§ Given request
Format each line of the data below as a JSON list of strings, one string per line, and leave out blank lines.
"""
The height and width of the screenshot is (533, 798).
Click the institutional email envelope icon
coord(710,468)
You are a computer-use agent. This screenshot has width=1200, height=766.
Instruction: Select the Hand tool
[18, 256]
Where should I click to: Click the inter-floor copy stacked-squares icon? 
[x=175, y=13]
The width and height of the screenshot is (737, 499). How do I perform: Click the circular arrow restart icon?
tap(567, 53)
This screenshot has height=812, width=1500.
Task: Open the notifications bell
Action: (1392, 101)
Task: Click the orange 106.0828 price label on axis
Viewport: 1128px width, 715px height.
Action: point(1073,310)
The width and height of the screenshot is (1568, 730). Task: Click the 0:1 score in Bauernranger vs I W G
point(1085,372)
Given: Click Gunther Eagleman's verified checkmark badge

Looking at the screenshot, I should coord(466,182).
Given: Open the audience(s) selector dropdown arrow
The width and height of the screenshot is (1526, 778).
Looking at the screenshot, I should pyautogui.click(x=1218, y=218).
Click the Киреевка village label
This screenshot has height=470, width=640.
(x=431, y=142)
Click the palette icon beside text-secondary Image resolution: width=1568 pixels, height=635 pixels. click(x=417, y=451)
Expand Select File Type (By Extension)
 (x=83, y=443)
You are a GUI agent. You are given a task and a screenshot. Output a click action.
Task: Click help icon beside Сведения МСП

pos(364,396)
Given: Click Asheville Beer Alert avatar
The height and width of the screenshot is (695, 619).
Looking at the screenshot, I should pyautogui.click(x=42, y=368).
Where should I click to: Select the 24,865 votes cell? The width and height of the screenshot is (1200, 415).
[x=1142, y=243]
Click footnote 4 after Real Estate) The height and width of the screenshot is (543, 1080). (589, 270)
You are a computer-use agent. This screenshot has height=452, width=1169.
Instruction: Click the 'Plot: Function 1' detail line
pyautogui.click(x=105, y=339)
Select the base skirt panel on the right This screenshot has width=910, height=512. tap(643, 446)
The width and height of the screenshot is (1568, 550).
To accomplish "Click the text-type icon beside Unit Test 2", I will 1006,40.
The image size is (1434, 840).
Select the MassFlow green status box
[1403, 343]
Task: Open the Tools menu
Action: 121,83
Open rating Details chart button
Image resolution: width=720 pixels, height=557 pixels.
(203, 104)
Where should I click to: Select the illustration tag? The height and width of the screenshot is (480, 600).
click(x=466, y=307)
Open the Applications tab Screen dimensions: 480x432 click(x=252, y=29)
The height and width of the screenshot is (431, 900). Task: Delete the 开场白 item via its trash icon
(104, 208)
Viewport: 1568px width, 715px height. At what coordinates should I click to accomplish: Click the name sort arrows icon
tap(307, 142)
"""
§ Solution to the problem
[
  "The height and width of the screenshot is (533, 798).",
  "Click the institutional email envelope icon",
  "coord(710,468)",
  "You are a computer-use agent. This screenshot has width=1200, height=766.",
  "Instruction: Select the Hand tool",
  "[18, 256]",
  "Where should I click to: Click the inter-floor copy stacked-squares icon? ",
  "[x=175, y=13]",
  "The width and height of the screenshot is (737, 499). How do I perform: Click the circular arrow restart icon?",
  "tap(567, 53)",
  "This screenshot has height=812, width=1500.",
  "Task: Open the notifications bell",
  "Action: (1392, 101)",
  "Task: Click the orange 106.0828 price label on axis",
  "Viewport: 1128px width, 715px height.",
  "Action: point(1073,310)",
  "The width and height of the screenshot is (1568, 730). Task: Click the 0:1 score in Bauernranger vs I W G",
  "point(1085,372)",
  "Given: Click Gunther Eagleman's verified checkmark badge",
  "Looking at the screenshot, I should coord(466,182).",
  "Given: Open the audience(s) selector dropdown arrow",
  "The width and height of the screenshot is (1526, 778).",
  "Looking at the screenshot, I should pyautogui.click(x=1218, y=218).",
  "Click the Киреевка village label",
  "This screenshot has height=470, width=640.",
  "(x=431, y=142)",
  "Click the palette icon beside text-secondary Image resolution: width=1568 pixels, height=635 pixels. click(x=417, y=451)",
  "Expand Select File Type (By Extension)",
  " (x=83, y=443)",
  "You are a GUI agent. You are given a task and a screenshot. Output a click action.",
  "Task: Click help icon beside Сведения МСП",
  "pos(364,396)",
  "Given: Click Asheville Beer Alert avatar",
  "The height and width of the screenshot is (695, 619).",
  "Looking at the screenshot, I should pyautogui.click(x=42, y=368).",
  "Where should I click to: Select the 24,865 votes cell? The width and height of the screenshot is (1200, 415).",
  "[x=1142, y=243]",
  "Click footnote 4 after Real Estate) The height and width of the screenshot is (543, 1080). (589, 270)",
  "You are a computer-use agent. This screenshot has height=452, width=1169.",
  "Instruction: Click the 'Plot: Function 1' detail line",
  "pyautogui.click(x=105, y=339)",
  "Select the base skirt panel on the right This screenshot has width=910, height=512. tap(643, 446)",
  "The width and height of the screenshot is (1568, 550).",
  "To accomplish \"Click the text-type icon beside Unit Test 2\", I will 1006,40.",
  "The image size is (1434, 840).",
  "Select the MassFlow green status box",
  "[1403, 343]",
  "Task: Open the Tools menu",
  "Action: 121,83",
  "Open rating Details chart button",
  "Image resolution: width=720 pixels, height=557 pixels.",
  "(203, 104)",
  "Where should I click to: Select the illustration tag? The height and width of the screenshot is (480, 600).",
  "click(x=466, y=307)",
  "Open the Applications tab Screen dimensions: 480x432 click(x=252, y=29)",
  "The height and width of the screenshot is (431, 900). Task: Delete the 开场白 item via its trash icon",
  "(104, 208)",
  "Viewport: 1568px width, 715px height. At what coordinates should I click to accomplish: Click the name sort arrows icon",
  "tap(307, 142)"
]